Inq-ITS is best used when the activities are integrated into a middle school science curriculum; they do a good job of highlighting the Next Generation Science Standards (NGSS). By using these activities throughout the year, students will see that NGSS Cross-Cutting Concepts (such as cause and effect) and Science and Engineering Practices (such as analyzing data) occur in all the scientific disciplines. Additionally, teachers and students can watch these skills grow as the school year progresses.Continue reading Show less
Inq-ITS is a collection of virtual labs for middle schoolers, including topics such as Plate Tectonics, Natural Selection, Forces & Motion, and Phase Changes. Students learn this content through virtual simulations that allow them to design and conduct their own investigations. The virtual labs are broken into four sections described as the Phases of Inquiry: Hypothesis, Collect Data, Analyze Data, and Explain Findings.
Each virtual lab begins with a scenario and a question such as "Why does a population of Slinquettes have different fur colors?" There are multiple variables that students can manipulate, including mutations, temperature, and amount of foliage, for example. Kids make selections to build a hypothesis; support is embedded if students don't include an independent and dependent variable in their hypothesis or if their hypothesis doesn't answer their question. Students use the simulation to run trials and gather evidence. This is followed by an analysis section, where kids make a claim about whether their observations support their hypothesis and select the trials that support their claim. The virtual lab culminates with an online Claim-Evidence-Reasoning form that helps students construct an explanation of the phenomena.
Inq-ITS truly embodies the three-dimensional nature of the NGSS Science and Engineering Practices; students discover the science content while engaging in inquiry. Emphasized throughout are opportunities for students to create explanations and modify those explanations in light of new evidence. For example, many students think that adding more green leaves will lead to the presence of Slinquettes with green fur. Inq-ITS has a structure that encourages kids to experiment more and discover that the new green trait only shows up in the presence of a mutation. Piece by piece kids are coached through the the Practices: designing investigations, using evidence to make claims, and backing up those claims with evidence and reasoning.
Similar to products such as ExploreLearning Gizmos, Inq-ITS helps teachers track student progress through reports. Inq-ITS reports focus on inquiry practices such as hypothesis formulation, investigation design, and data analysis. Inq-ITS has also taken reporting a step further with real-time alerts. Notes such as "Jill is changing too many variables at once" pop up while students are working. This helps teachers quickly identify who needs one-on-one support.
Key Standards Supported
Biological Evolution: Unity and Diversity
Construct an explanation based on evidence that describes how genetic variations of traits in a population increase some individuals’ probability of surviving and reproducing in a specific environment.
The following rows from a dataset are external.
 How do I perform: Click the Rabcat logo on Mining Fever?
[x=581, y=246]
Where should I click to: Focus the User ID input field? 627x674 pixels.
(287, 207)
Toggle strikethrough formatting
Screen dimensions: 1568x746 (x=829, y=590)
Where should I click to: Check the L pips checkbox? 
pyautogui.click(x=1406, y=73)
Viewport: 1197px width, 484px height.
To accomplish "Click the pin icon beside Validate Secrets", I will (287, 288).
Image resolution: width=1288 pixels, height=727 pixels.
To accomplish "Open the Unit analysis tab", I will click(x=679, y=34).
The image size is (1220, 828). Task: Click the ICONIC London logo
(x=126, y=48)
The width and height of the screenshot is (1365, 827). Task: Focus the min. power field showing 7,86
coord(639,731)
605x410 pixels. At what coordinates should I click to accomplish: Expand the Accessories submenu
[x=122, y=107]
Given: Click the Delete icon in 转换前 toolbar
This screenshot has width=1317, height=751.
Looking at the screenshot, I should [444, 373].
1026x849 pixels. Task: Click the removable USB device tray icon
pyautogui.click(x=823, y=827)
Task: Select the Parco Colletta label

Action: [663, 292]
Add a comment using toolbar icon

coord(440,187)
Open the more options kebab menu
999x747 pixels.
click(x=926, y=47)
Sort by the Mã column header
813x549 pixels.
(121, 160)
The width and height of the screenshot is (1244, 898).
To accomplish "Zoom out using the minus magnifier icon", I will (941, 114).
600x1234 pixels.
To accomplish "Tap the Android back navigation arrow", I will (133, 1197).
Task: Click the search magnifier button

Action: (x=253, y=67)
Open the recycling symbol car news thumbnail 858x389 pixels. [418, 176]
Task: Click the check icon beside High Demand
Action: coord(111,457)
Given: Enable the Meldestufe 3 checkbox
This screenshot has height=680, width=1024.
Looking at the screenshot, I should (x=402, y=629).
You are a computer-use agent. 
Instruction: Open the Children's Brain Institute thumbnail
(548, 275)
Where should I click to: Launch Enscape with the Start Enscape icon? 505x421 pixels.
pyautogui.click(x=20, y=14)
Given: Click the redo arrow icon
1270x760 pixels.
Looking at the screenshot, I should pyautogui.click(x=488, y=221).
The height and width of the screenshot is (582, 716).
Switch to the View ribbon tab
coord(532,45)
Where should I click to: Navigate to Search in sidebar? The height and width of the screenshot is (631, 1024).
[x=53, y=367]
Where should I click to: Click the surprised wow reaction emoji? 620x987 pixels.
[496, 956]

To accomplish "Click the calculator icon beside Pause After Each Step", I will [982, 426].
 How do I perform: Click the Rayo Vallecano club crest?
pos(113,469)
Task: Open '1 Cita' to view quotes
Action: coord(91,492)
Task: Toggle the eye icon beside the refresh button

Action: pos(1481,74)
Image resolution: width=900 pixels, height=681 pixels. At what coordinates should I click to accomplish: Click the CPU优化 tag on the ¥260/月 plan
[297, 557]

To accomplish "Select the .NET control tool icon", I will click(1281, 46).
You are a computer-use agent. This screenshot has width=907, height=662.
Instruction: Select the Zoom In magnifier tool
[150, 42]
Earth’s Place in the Universe
Develop and use a model of the Earth-sun-moon system to describe the cyclic patterns of lunar phases, eclipses of the sun and moon, and seasons.
Analyze and interpret data on the distribution of fossils and rocks, continental shapes, and seafloor structures to provide evidence of the past plate motions.
From Molecules to Organisms: Structures and Processes
Develop and use a model to describe the function of a cell as a whole and ways parts of cells contribute to the function.
Matter and Its Interactions
Analyze and interpret data on the properties of substances before and after the substances interact to determine if a chemical reaction has occurred.
Develop a model that predicts and describes changes in particle motion, temperature, and state of a pure substance when thermal energy is added or removed.
Motion and Stability: Forces and Interactions
Plan an investigation to provide evidence that the change in an object’s motion depends on the sum of the forces on the object and the mass of the object.
Construct and present arguments using evidence to support the claim that gravitational interactions are attractive and depend on the masses of interacting objects.